I am using both R
and Python
and trying to learn Text based analytics and NLP
to some extent.
Question: How do I split a sentence which is a mix of sentences like below
Sentence = I like the application i like the system i do not like the process being followed.
I want to split this sentence into
- I like the application
- i like the system
- i do not like the process being followed
Note: I am able to split a sentence like below as it has a .
to indicate end of a sentence
Sentence = I like the application. I like the system. I do not like the process being followed.
Vj
I can propose an approach that can help you, since you don't have sentence delimiter, you can proceed as follow:
Apply a syntactic analyzing to extract the syntactic nature of the paragraph.

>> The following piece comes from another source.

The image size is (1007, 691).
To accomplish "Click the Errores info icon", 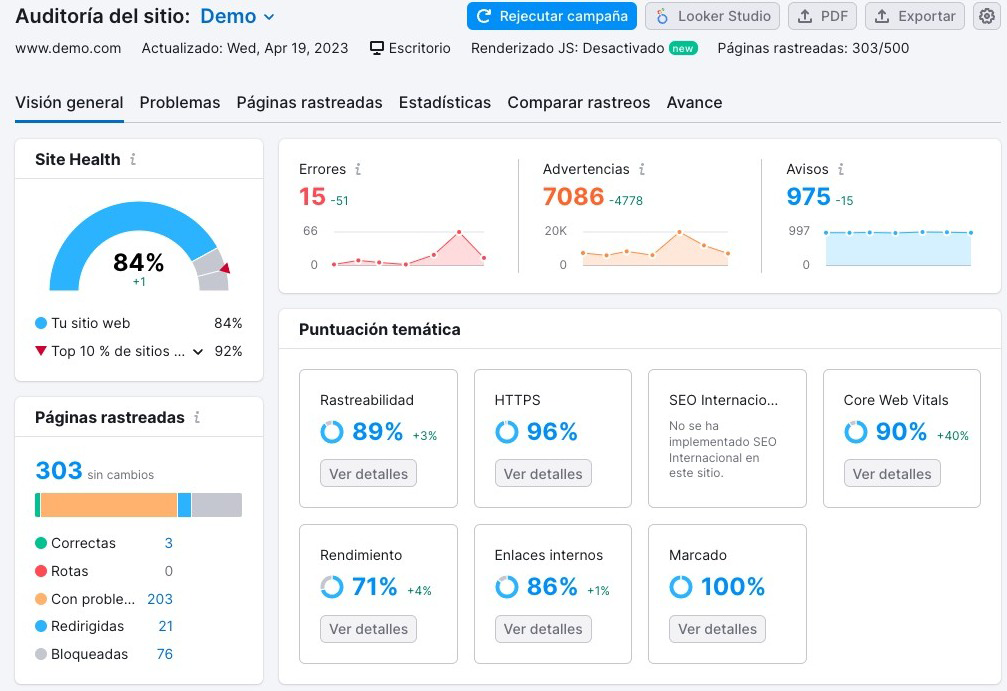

Example: I like the application i like the system i do not like the process being followed
will produce: PP VB DT NN...
To extract the syntactic analyzing I recommend to use Stanford Parser.
PP: Personal Pronoun
VB: VerB
DT: DeTerminer
NN: NouN
You can see that a sentence has a syntactic pattern that can be used to split a paragraph into sentences.
Build a model of possible syntactic tree of a sentence. By saying a model I mean a file/database that contains syntactic build of sentences.
Example: a model can contain the following lines:
PP VB DT NN --> (I eat an apple)
VB ADJ NN --> (create new methods)
To construct your model you can analyze many sentences (the larger is your set of sentences the more accurate will be your system). You can use a corpus built by your own self.
Once you have build your model, you can start writing your program. The main lines of your algorithm will be:
1- Receive the input paragraph (as an input or file).
2- Apply Stanford Parser to produce the syntactic tree of the paragraph.
3- Start splitting your paragraph based on on the comparison of parts of the paragraph with previously constructed syntactic tree (your sentences model --> your pattern)
You will need to measure the similarity of a part of the paragraph with a sentence-model.
I tried to give you an idea/approach on how to do what you want to do.
Probably you will need to work with NLTK (Natural Language Toolkit).